Dataset items:
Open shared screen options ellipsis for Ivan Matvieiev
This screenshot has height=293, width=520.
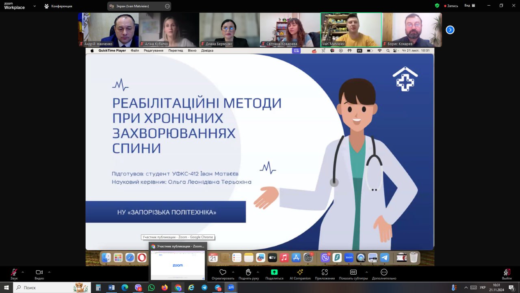[x=167, y=6]

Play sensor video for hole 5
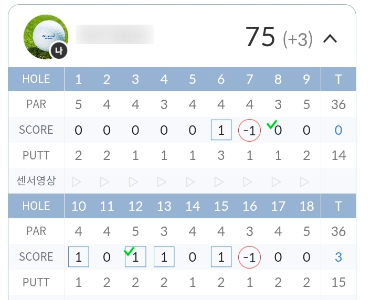[x=190, y=182]
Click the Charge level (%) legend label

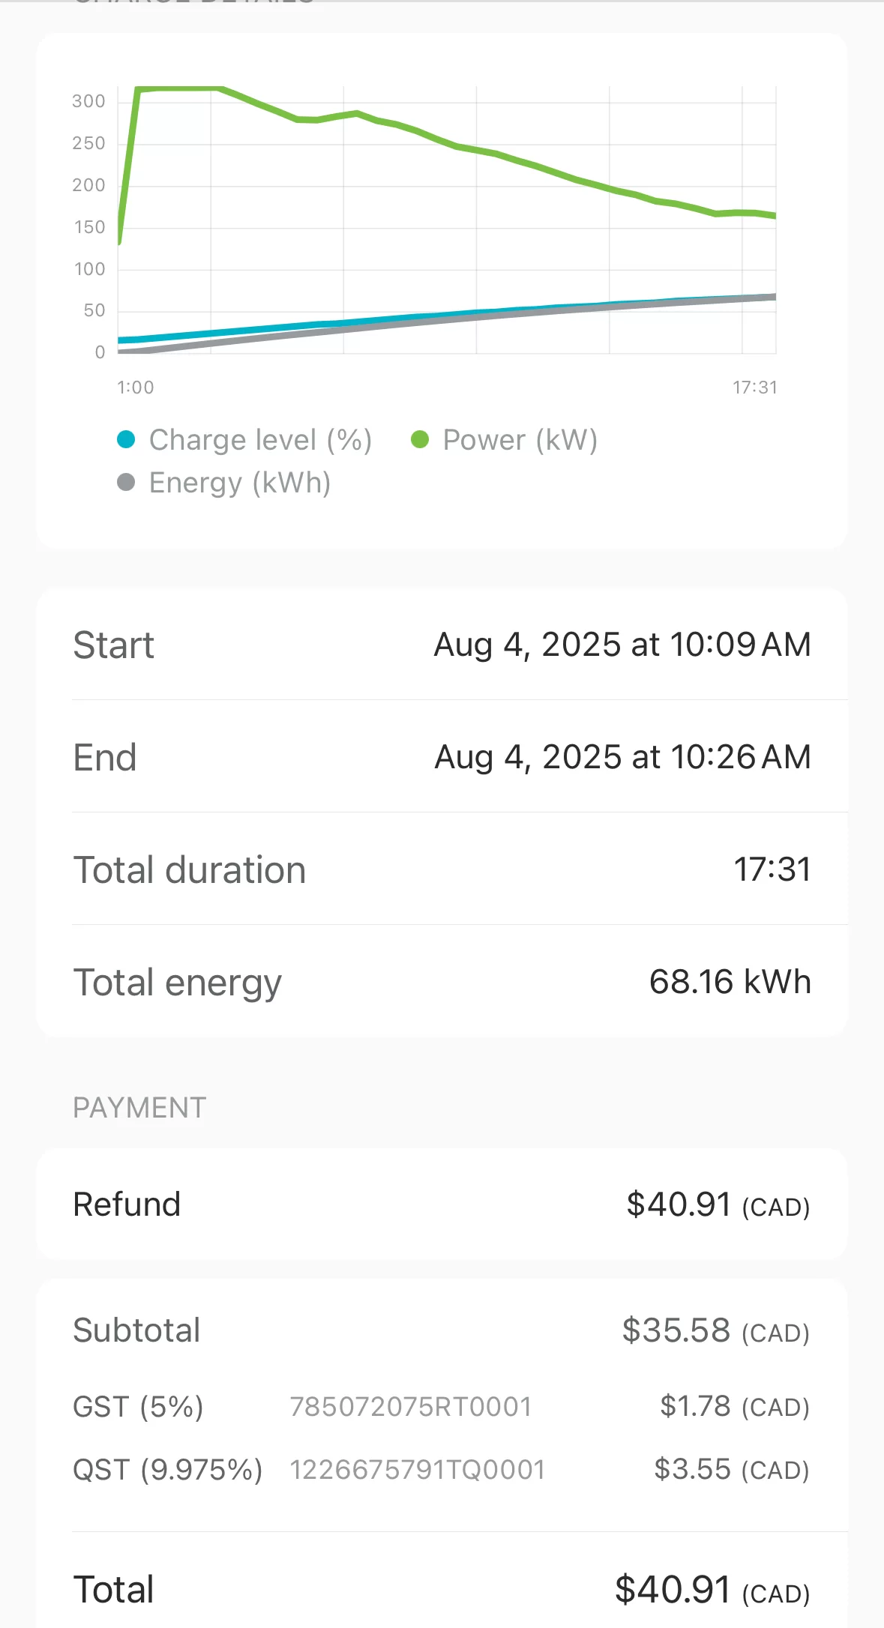pyautogui.click(x=260, y=440)
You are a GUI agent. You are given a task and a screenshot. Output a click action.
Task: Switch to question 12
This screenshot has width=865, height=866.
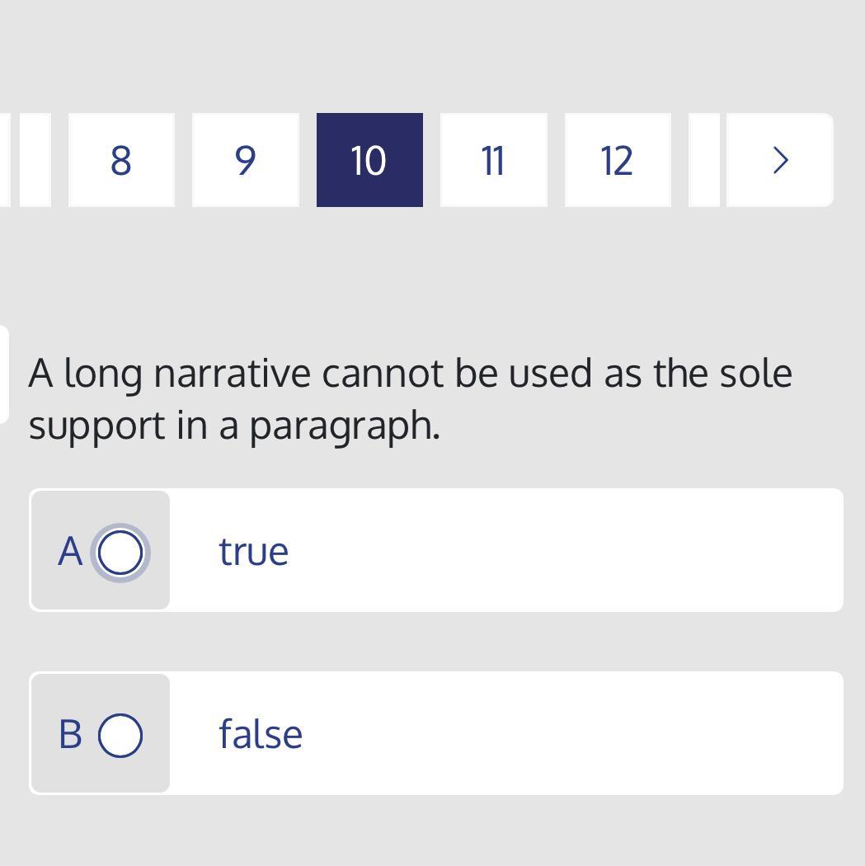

* _Aim_
Update the entries above by changing every occurrence of "screenshot" to "screen capture" and keeping everything else the same. Leave the pictures out of your answer.

* _Written response_
Open shared screen options ellipsis for Ivan Matvieiev
This screen capture has height=293, width=520.
[x=167, y=6]

Play sensor video for hole 5
[x=190, y=182]
Click the Charge level (%) legend label

pyautogui.click(x=260, y=440)
You are a GUI agent. You are given a task and a screen capture. Output a click action.
Task: Switch to question 12
This screen capture has width=865, height=866.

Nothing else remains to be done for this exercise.